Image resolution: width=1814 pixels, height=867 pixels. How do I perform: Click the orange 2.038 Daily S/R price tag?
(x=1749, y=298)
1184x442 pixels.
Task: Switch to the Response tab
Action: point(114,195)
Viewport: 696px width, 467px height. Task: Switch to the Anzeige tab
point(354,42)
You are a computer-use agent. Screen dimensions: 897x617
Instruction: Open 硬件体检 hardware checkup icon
* * *
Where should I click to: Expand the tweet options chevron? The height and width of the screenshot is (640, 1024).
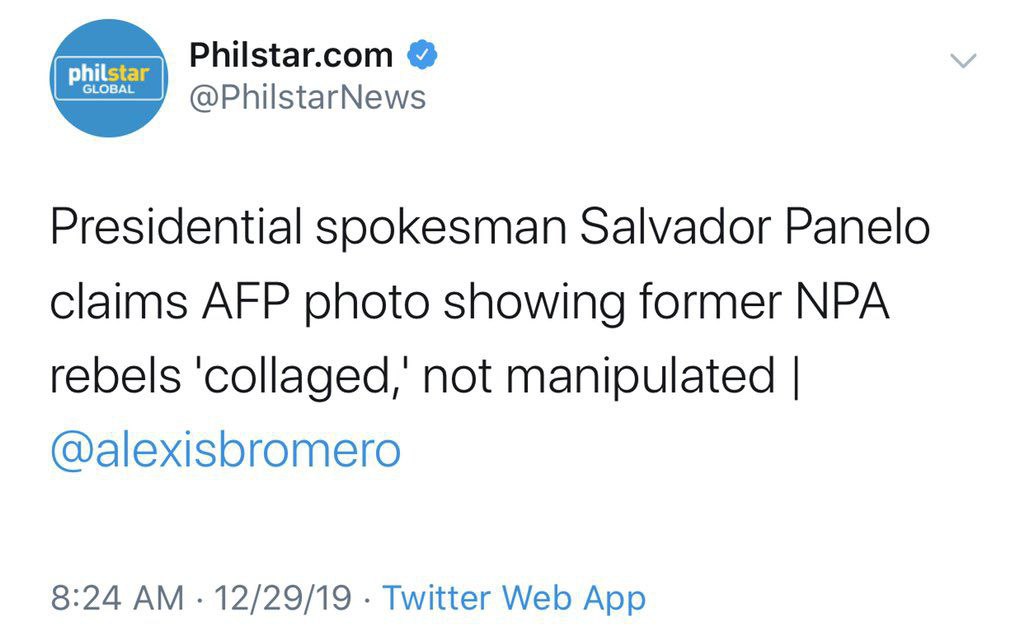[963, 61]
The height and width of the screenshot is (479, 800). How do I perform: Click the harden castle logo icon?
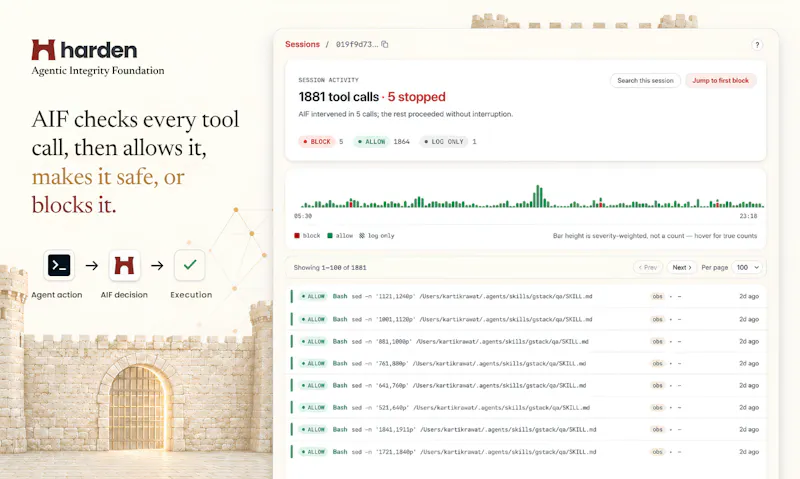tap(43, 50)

» WHAT TO DO
As listed above, the lines from the line with "Viewport: 696px width, 467px" to the line with "Instruction: Open 硬件体检 hardware checkup icon" are to be echoed exactly, with both ends included and nothing added.

» EXERCISE ANSWER
Viewport: 696px width, 467px height. Task: Switch to the Anzeige tab
point(354,42)
You are a computer-use agent. Screen dimensions: 897x617
Instruction: Open 硬件体检 hardware checkup icon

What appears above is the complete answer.